Let me start off by saying that I love DeepSkyStacker (here referred to affectionately as “DSS”).  I think Luc Coiffier is a hero to the astroimaging community for creating it and making it available for free.  DSS does 95% of everything you could ever want to do when calibrating, aligning, and stacking images.  The Drizzle algorithm is terrific. It has the most straight-forward, easy to use interfaces around.  Lately, I’ve been playing with PixInsight’s stacking tools, but I keep coming back to DSS for its simplicity and its image quality scoring, which makes determining which images to exclude from a stack so much less tedious.

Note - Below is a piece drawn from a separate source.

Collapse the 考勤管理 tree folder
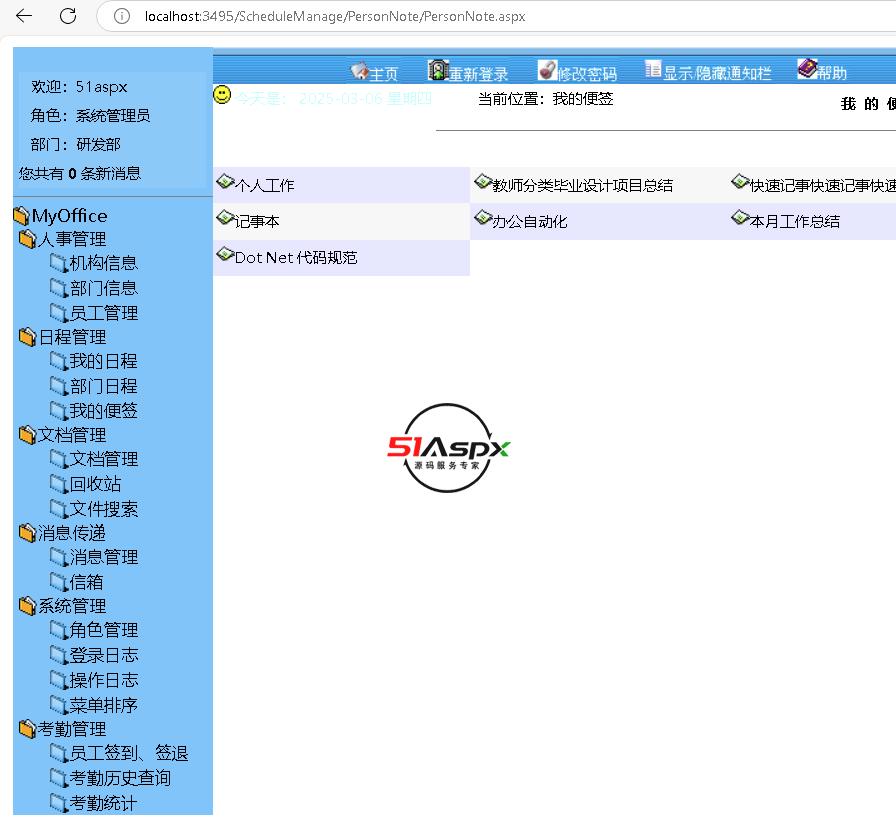The width and height of the screenshot is (896, 825). pyautogui.click(x=28, y=729)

I have been having an issue with it recently that I’d like to highlight to other users, though.  This could be user-error on my part, and I’d like to hear what I’m doing wrong if that’s the case.  Googling for similar issues, I think Jerry Lodriguss posted a similar issue to the DSS Yahoo board last February.

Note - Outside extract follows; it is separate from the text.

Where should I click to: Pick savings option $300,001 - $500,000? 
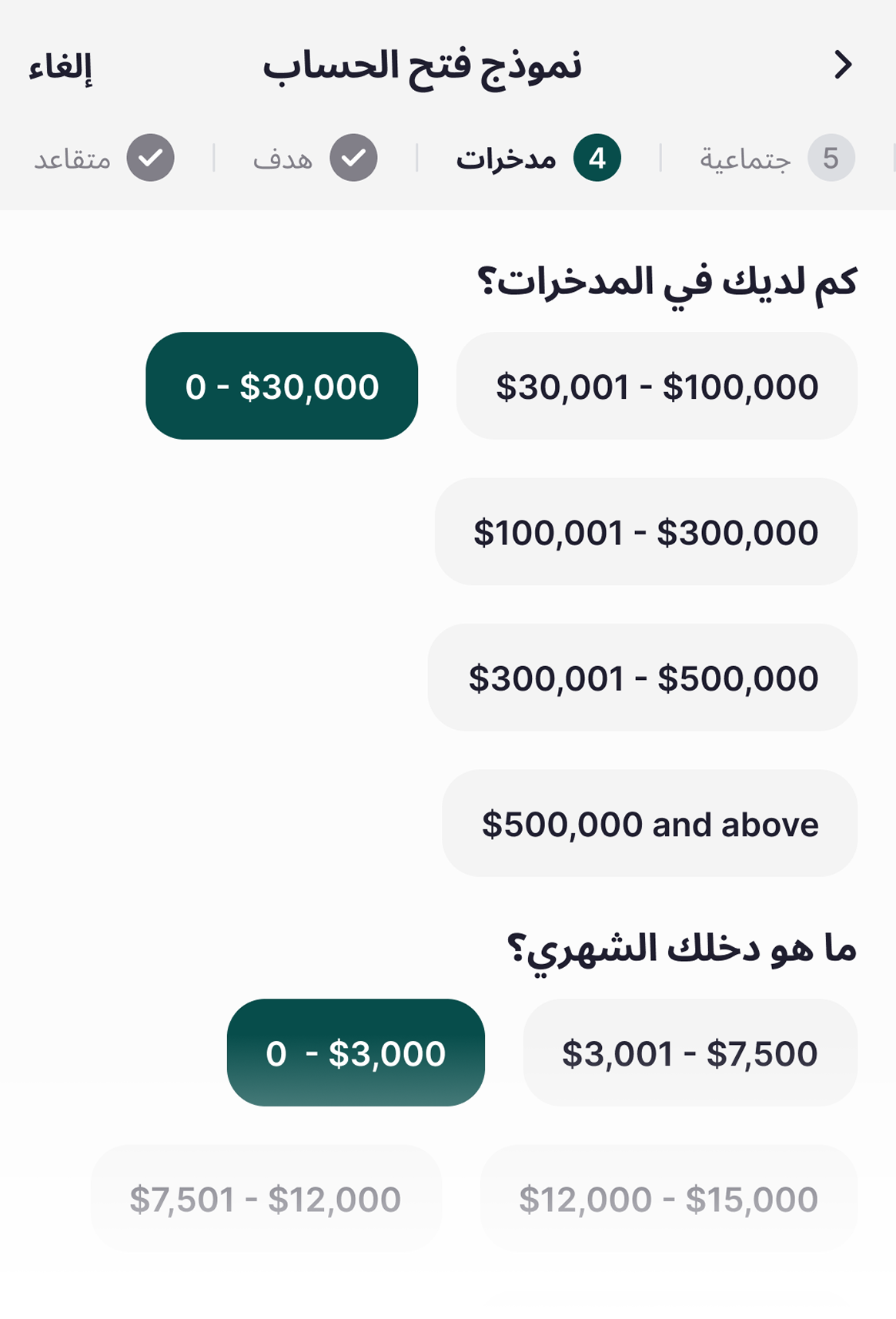coord(643,678)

The issue I’m seeing is this:  if you save images (“Save picture to file”) with “Apply adjustments to the saved image” setting selected, the data are limited to a 16-bit resolution, even if the file is saved at 32-bits.  There is no problem if you use the autosave.tif file or save the image with “Do not apply adjustments to the saved image” setting selected.  I didn’t notice this issue until I started focusing more on narrowband imaging, where even 20-minute exposures are exceedingly dim.  I don’t usually use DSS for stretching my images, but at some point I experimented with it, and I left the “Apply adjustments…” box checked.  Even though I haven’t used DSS’s histogram tool in months, the setting remained in the “Save picture to file” dialog box, and I was getting a lot of posterization in my final images.

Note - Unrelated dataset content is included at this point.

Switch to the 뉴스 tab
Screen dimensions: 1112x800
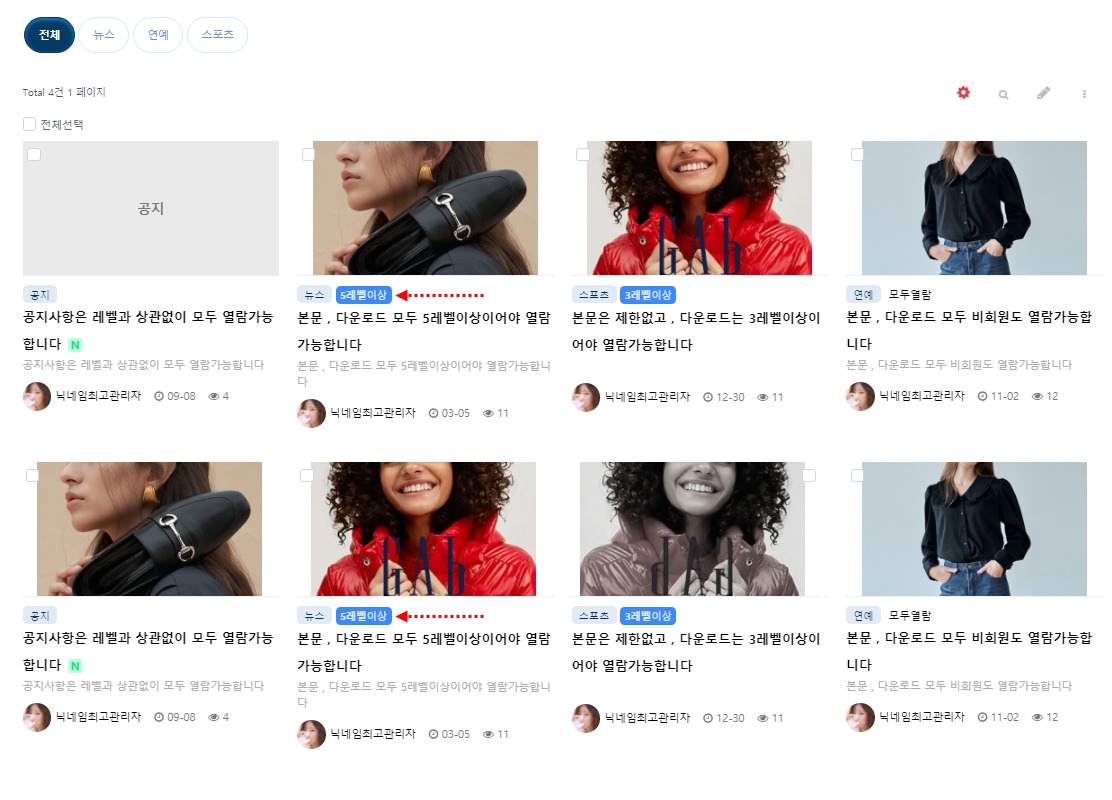click(x=103, y=35)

Below is a screenshot from PixInsight of a DSS-stacked image of IC 2177 (12 10-minute exposures taken through an H-alpha filter), saved with the “Do not apply adjustments to the saved image” setting selected as a 32-bit integer FITS. Note the smooth histogram.

IC2177 Do Not Apply

And here is a screenshot from PixInsight of the exact same image saved in DSS with the “Apply adjustments to the saved image” setting selected, also as a 32-bit integer FITS. Nothing was actually done with DSS’s histogram tool (“Apply” was never clicked, though it appears to apply the default stretch without clicking it).  Note the posterization and combed histogram.

IC2177 Apply

Once I get a free weekend, I need to go back through some of my recent images that show significant posterization and re-process them.

Again, DSS is amazing software that deserves to be on every imager’s computer, but this post is just a word of caution about what settings you use when you save your files.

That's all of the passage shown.